今月の視点:院長のストレスを軽減、診療所の事務作業効率化の検討  

今月の“キーマンに訊く“では、特定社会保険労務士の秋元氏に「ベースアップ評価料の実務対応」について解説していただきました。

 

 スタッフにとっては給与が上がる良い機会であり、多くの事務方が従事している病院では申請が進んでいます。 その一方で、計算などに手間がかかることから、診療所では申請を見合わせているところが多いようです。

 

 10年前、20年前と比較すると、診療所においても事務処理が増加かつ複雑化してきており、他医療機関との連携による事務、マイナポータルへの対応などデジタル化の推進作業、その他種々の雑用まで含めて、事務作業量は増加の一途をたどっています。しかし事務専門のスタッフを雇用している診療所が少ない現状では、増加する事務作業が負担となり、ストレスを抱える院長も決して少なくないと思われます。

 

 特に患者数が多く、院長以下スタッフが常に業務に追われている診療所では、患者対応にできるだけ多くの時間を割くためにも、事務作業の効率化は必須の課題と言えるでしょう。

 

 事務作業をその場その場で何とか処理していも、作業量が増え続けるとどこかの時点で立ち行かなくなります。そこで事務の効率化を計画的にアプローチするための具体的なステップとして以下にまとめてみました。

 

1)いま院長が行っている事務作業を書き出す

2)書き出した作業の中で、院長ではなくても行える作業を抽出する

3)抽出した作業ボリュームを確認し、人や機器に任せるべきか検討

4)専用事務員の養成を検討

  事務作業量が多い場合、一般的な医療事務よりも幅広く対応できる

  専用事務員を院内で養成することを検討します。

5)業務手順の文書化とマニュアル作成

  全作業について、ひととおり効率的な業務が仕組み化できたところで

  各業務の手順を文書化し、業務マニュアルを作成することで、誰でも  

  同じ手順で作業を行えるように構築する

 

 もし、専用事務員の養成が難しい場合、事務代行会社を活用してもよいですし、期間限定で事務作業の仕組み作りを依頼するのも良い方法です。

 

 事務作業量が増え続ける中、院長ができる限り患者対応に専念できる環境を整えるためには、効率化が不可欠です。
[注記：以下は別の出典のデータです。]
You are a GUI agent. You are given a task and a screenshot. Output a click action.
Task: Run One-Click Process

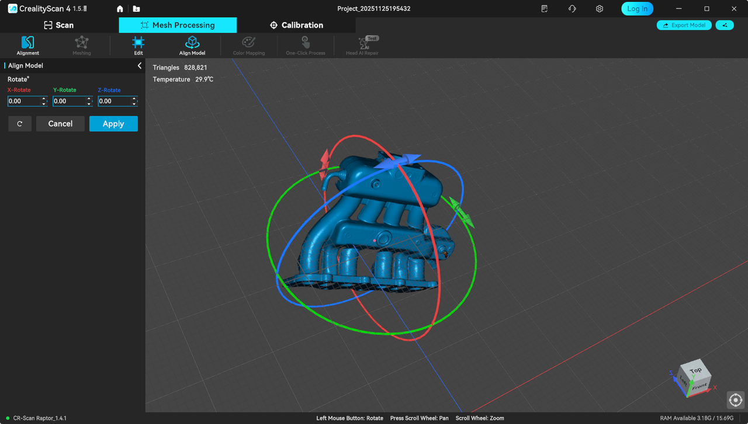pyautogui.click(x=304, y=45)
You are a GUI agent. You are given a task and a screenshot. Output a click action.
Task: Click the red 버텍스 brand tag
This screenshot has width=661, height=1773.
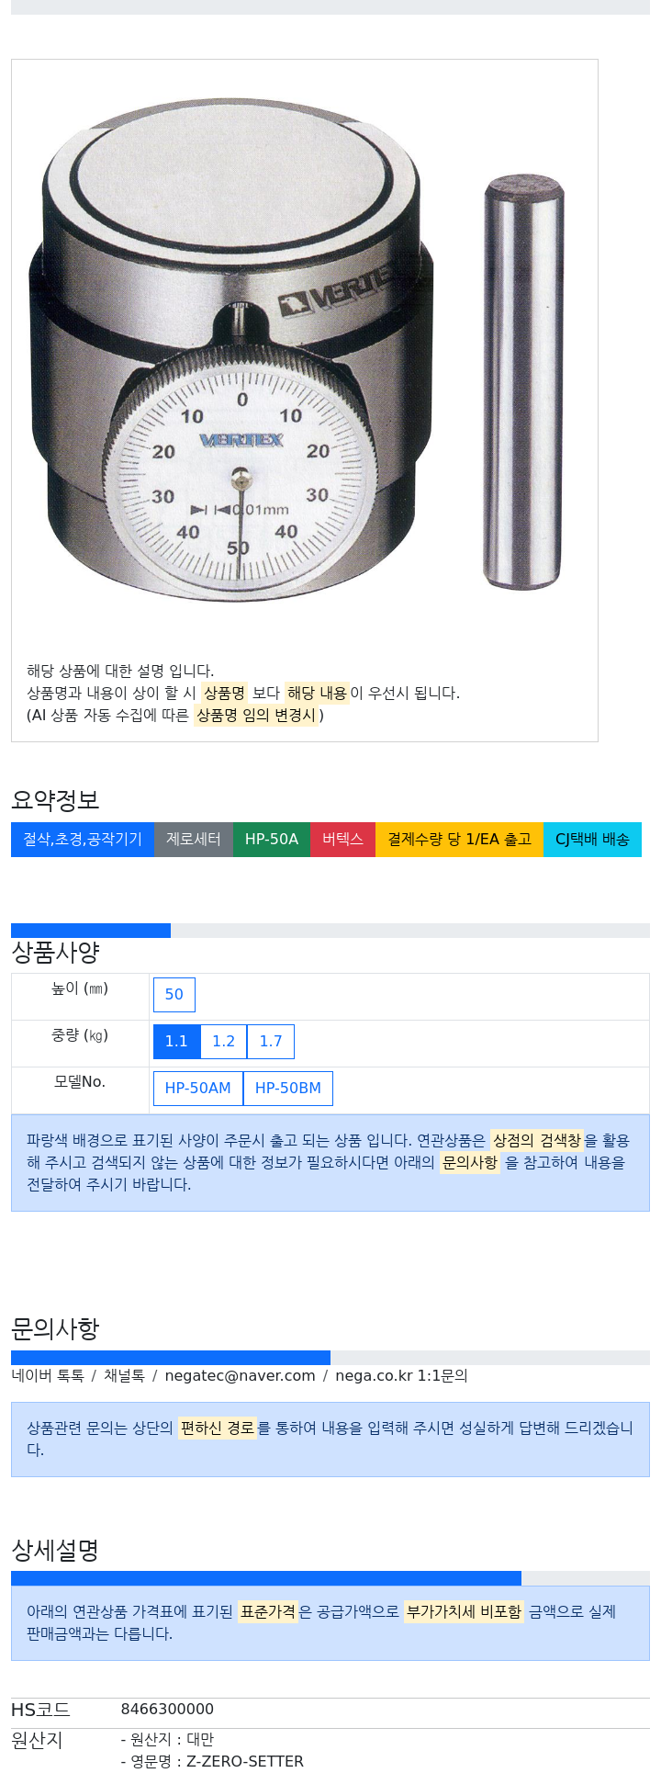(342, 840)
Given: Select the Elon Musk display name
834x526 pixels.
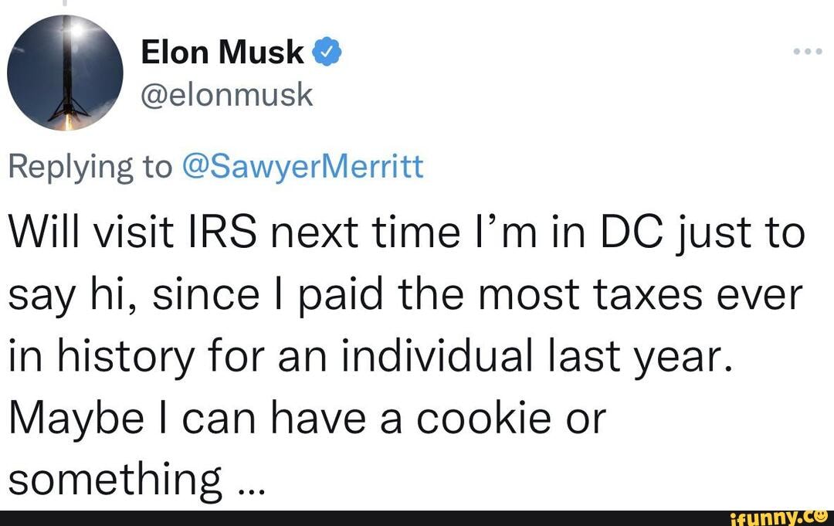Looking at the screenshot, I should [222, 52].
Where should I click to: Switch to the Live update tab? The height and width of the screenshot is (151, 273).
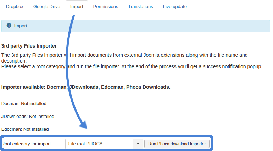(x=175, y=6)
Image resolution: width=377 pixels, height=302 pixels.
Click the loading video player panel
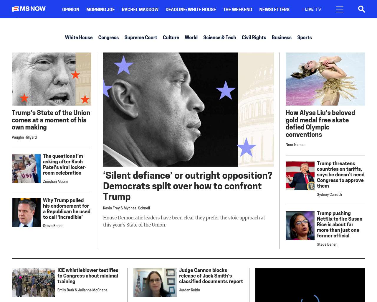[x=310, y=285]
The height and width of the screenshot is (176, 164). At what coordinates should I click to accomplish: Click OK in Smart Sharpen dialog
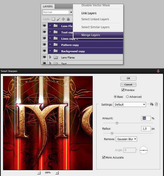point(128,78)
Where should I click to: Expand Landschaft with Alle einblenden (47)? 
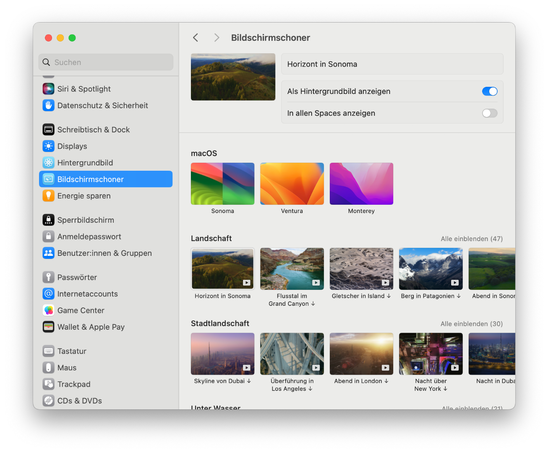click(x=472, y=239)
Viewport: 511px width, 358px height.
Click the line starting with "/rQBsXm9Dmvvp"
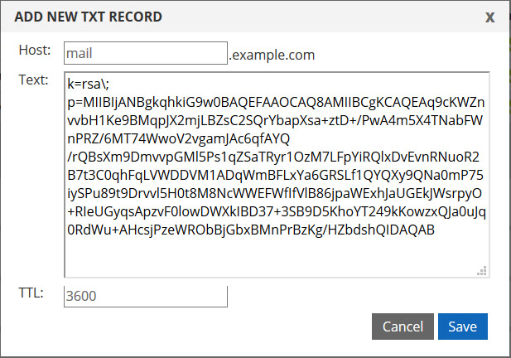click(x=272, y=157)
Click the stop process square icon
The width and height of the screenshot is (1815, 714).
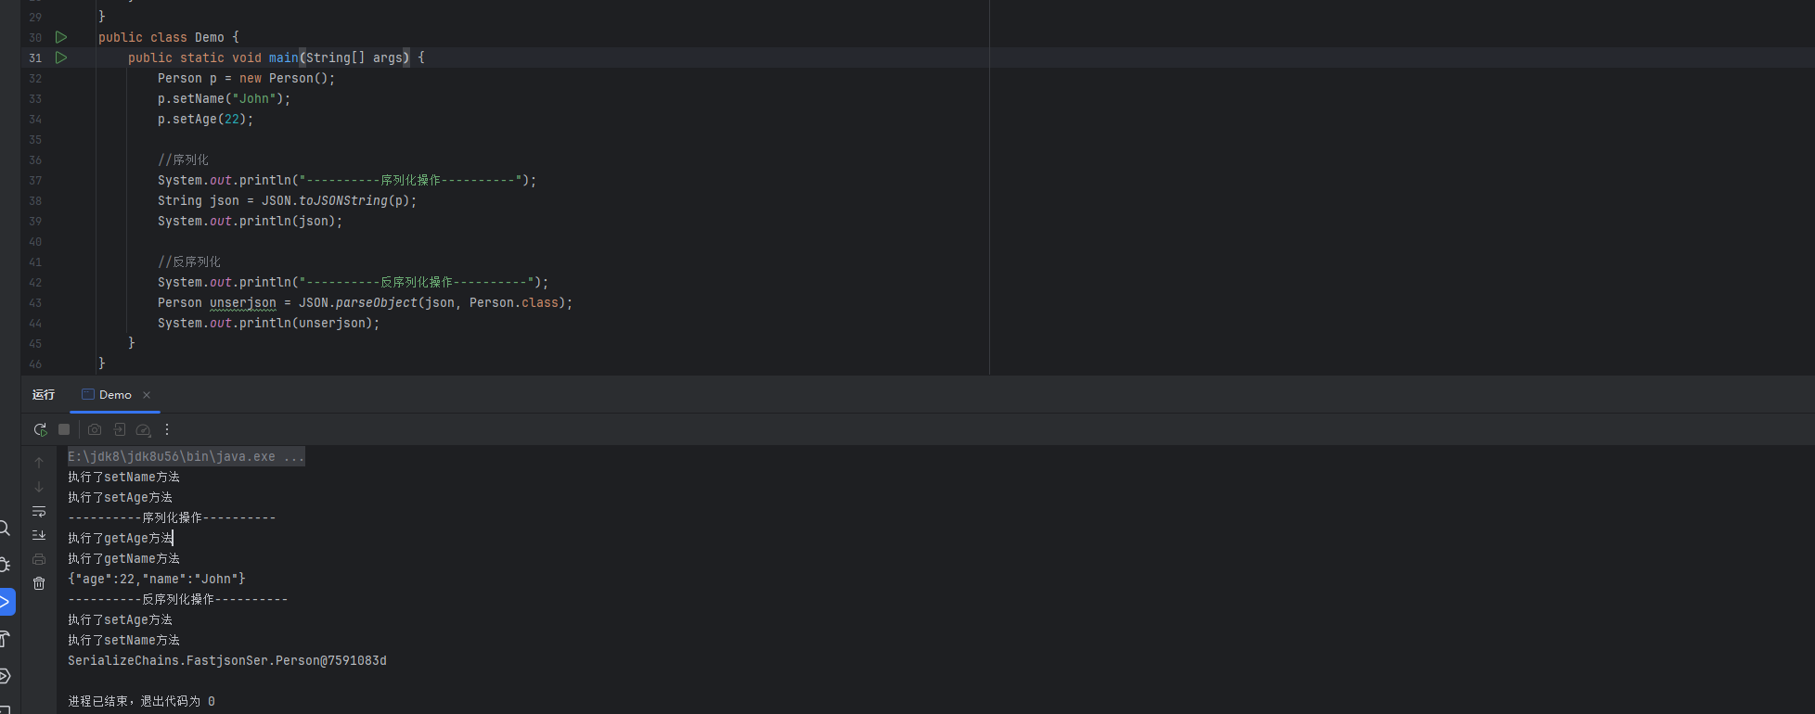pos(64,429)
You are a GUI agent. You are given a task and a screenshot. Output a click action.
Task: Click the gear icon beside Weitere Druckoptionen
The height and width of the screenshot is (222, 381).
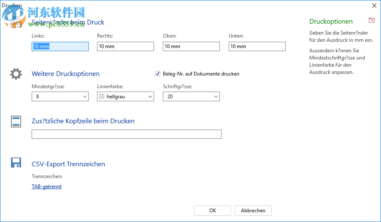point(16,74)
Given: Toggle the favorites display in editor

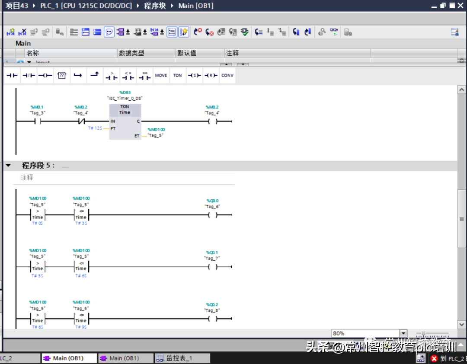Looking at the screenshot, I should click(184, 32).
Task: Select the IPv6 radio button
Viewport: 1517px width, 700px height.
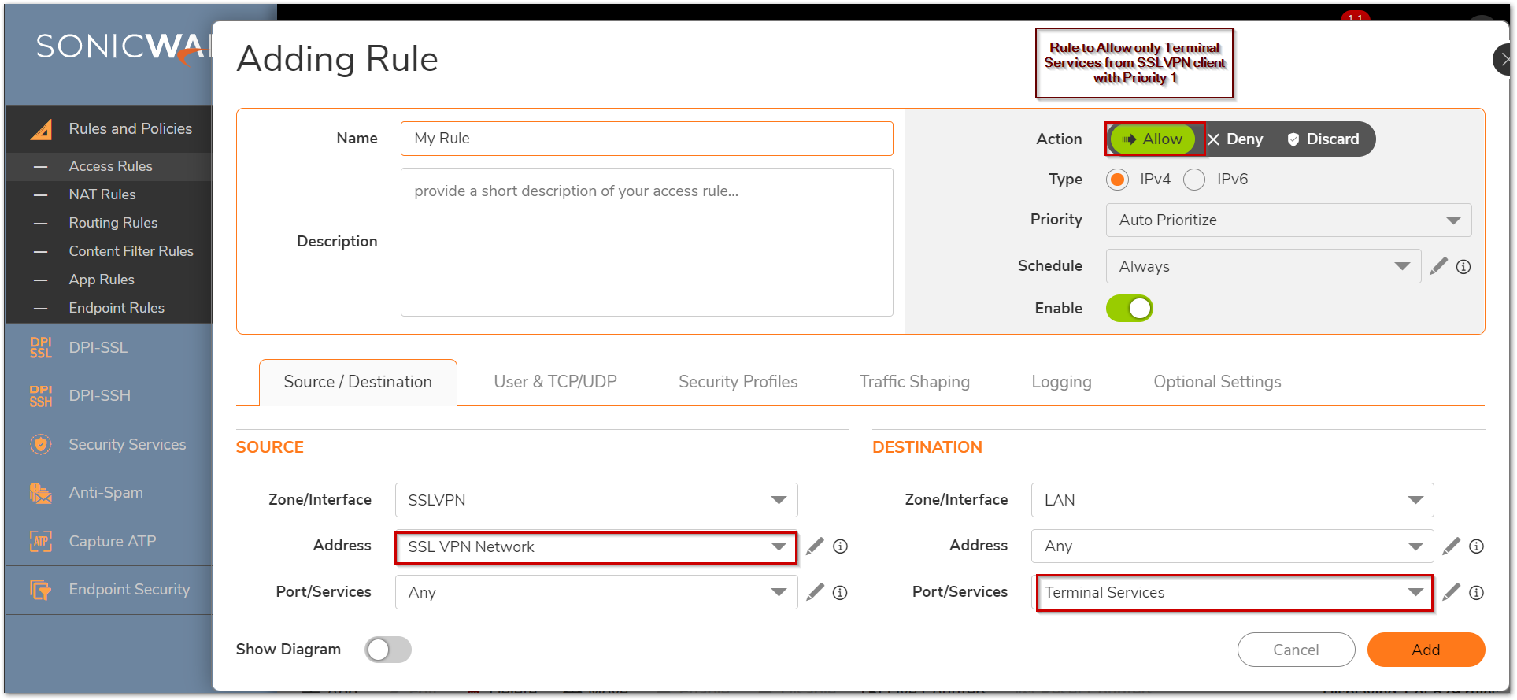Action: pyautogui.click(x=1194, y=180)
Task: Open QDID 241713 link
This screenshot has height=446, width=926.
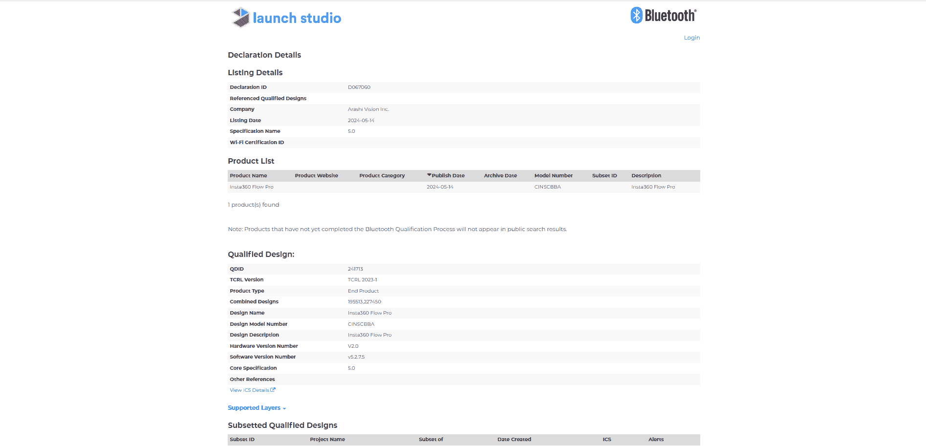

また同様にスタッフ業務のなかで、効率の悪いもの、毎回同じ作業をしている業務などあれば書き出すと、効率化するための気づきがあるはずです。

 

 事務処理業務を抱え込むとストレスが蓄積されます。 診療所においても、費用をある程度かけて事務作業は効率化していくことを考え始める時期に来ているように感じています。